As Leslie Davis Blackwell watched the videos, she saw her past as a radical feminist who once lobbied against life issues.

She had two abortions by the time she graduated from college. The second one, in 1980, was done so she could accept a job as a morning TV talk-show host. Blackwell eventually began working in marketing and public relations, got married and had two children.

“I drove the kids in a car with a ‘pro-family, pro-choice and pro-women’ bumper sticker,” she said. After the death of her beloved father, a dear aunt comforted her and led her back to the Catholic faith. Then, one night, Blackwell heard what she believes was the voice of God say: “I am the Creator of life; I am the Word.” That was the moment she realized that she had taken two lives.
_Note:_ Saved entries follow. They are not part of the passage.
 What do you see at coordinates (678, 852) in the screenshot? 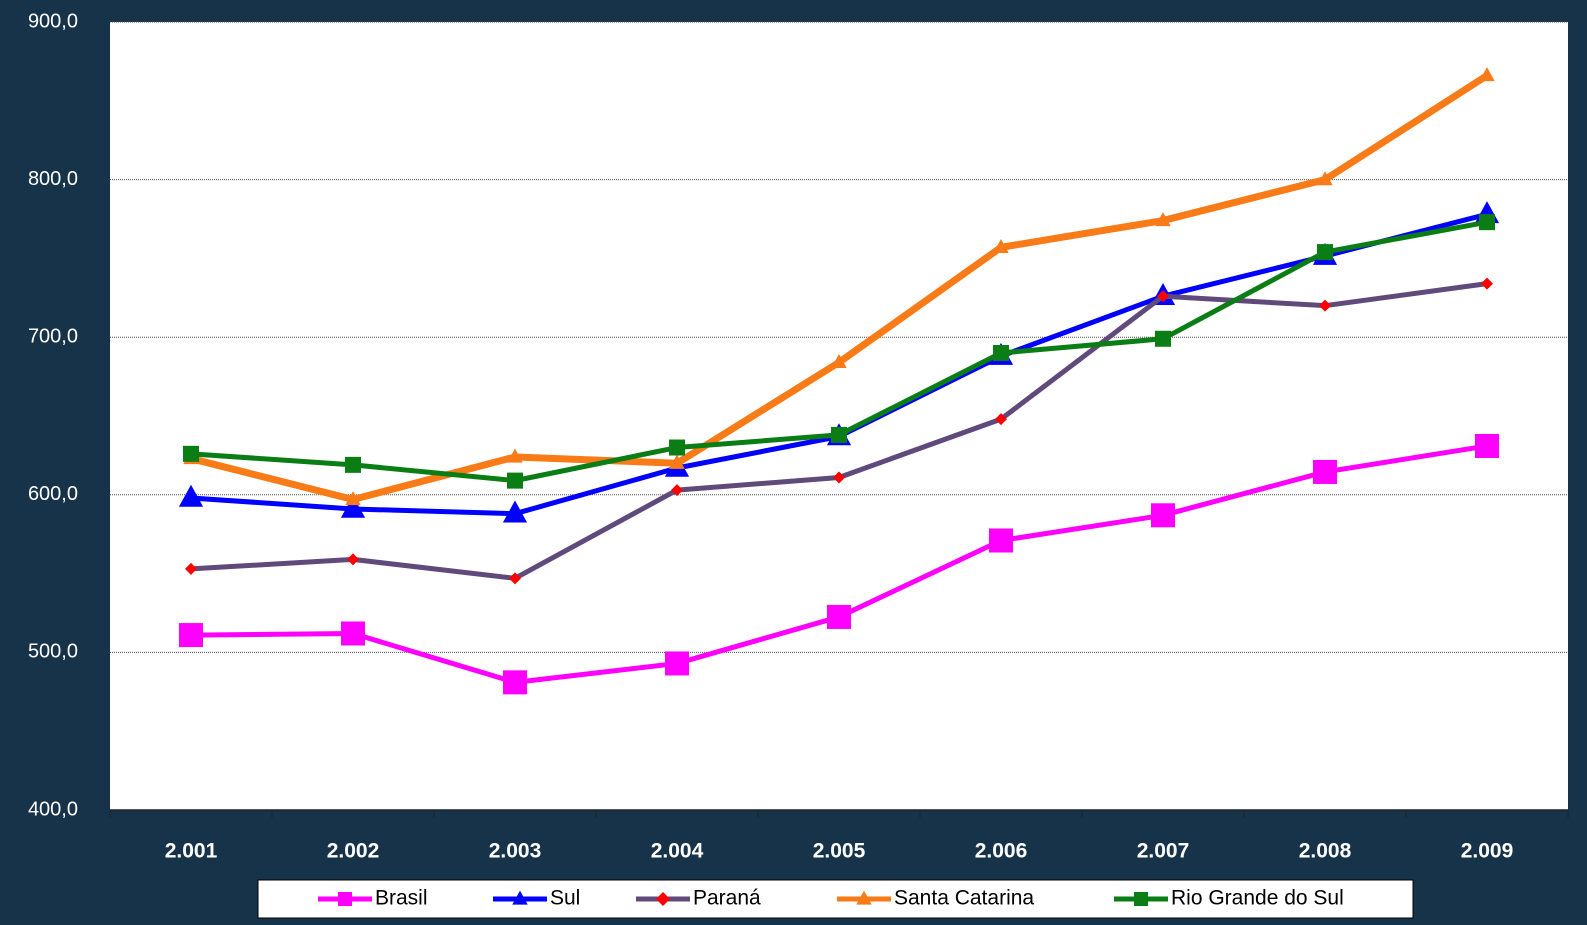
I see `x-tick-label: 2.004` at bounding box center [678, 852]. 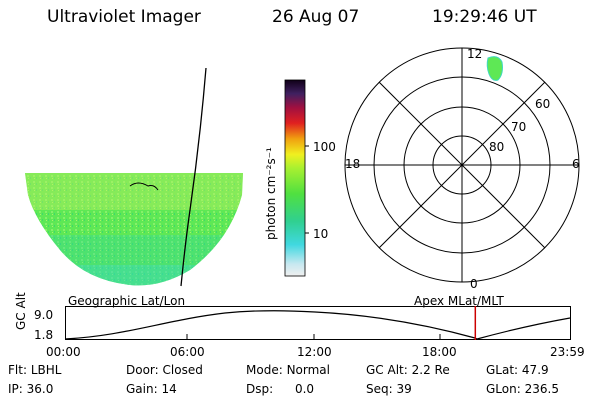 I want to click on info-mode: Mode: Normal, so click(x=288, y=370). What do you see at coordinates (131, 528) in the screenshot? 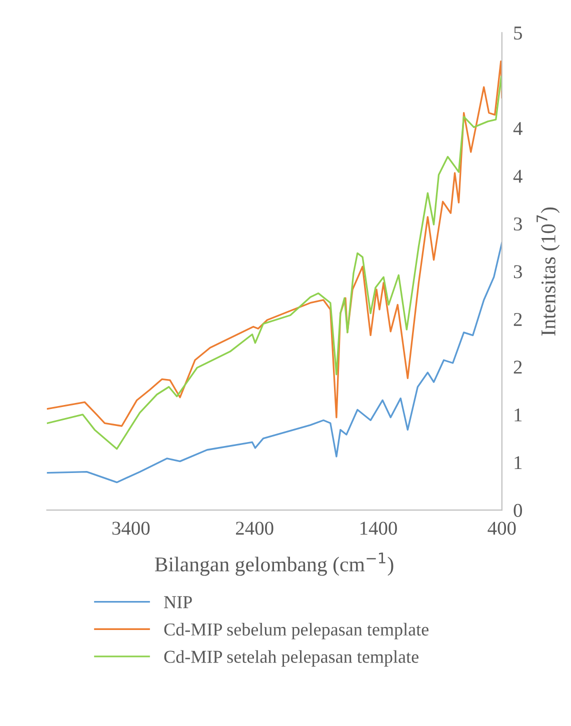
I see `x-tick-label: 3400` at bounding box center [131, 528].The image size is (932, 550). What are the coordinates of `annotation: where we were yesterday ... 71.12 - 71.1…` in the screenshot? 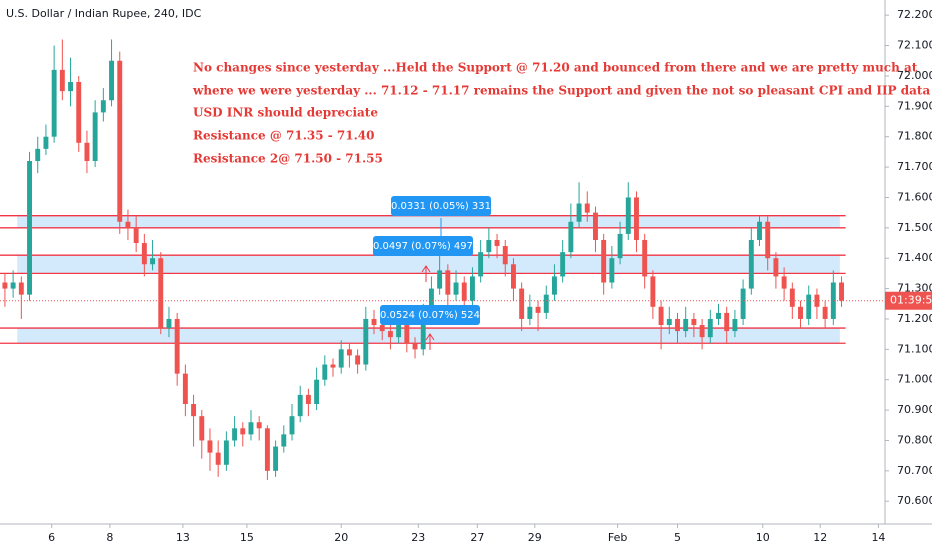 It's located at (561, 91). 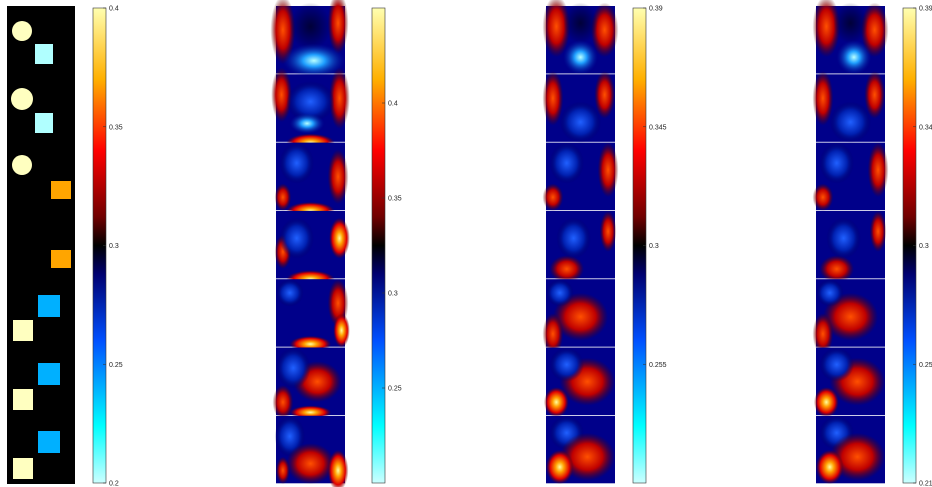 I want to click on ground-truth-column, so click(x=41, y=245).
At a Rachel’s Vineyard retreat in 2008, she vowed to fight for the unborn and was transformed from a New Age feminist to a pro-life Catholic. She is now a regional coordinator for Silent No More.

Blackwell said that despite being a strong person, the videos deeply disturbed her. “I had a couple weepy days,” she said. “It’s like having a scab come off again.” However, Blackwell said the videos have stirred up a productive anger that is being used to fight against abortion, such as the protest against Planned Parenthood that drew tens of thousands on Aug. 22.

 

‘I Cried for the Baby’

Suzanne Marcy from Oregon is happily married, but was never able to have children after her two abortions. She wanted both babies but was aggressively pressured to abort. The first time, her parents called her selfish and said they would not help her. The second time, the man she was living with told her the same thing.

The seventh video from the Center for Medical Progress, revealing that babies have been cut up while their hearts are still beating, made her cry. “I cried for the baby, and I cried for the horror of what she [former StemExpress employee] was compelled to do, and I thanked God that she is no longer doing that,” Marcy said. “It all came back: the pain and the feeling of guilt. I just prayed and sat on my husband’s lap and cried. He comforted me and told me not to watch anymore, but I said I had to watch and to share them so others will know.”

Marcy said she posts the videos online and talks to people about them. “I am so thankful that they have done this,” she said. “It has opened up the eyes of millions.”

Register correspondent Patti Armstrong writes from North Dakota.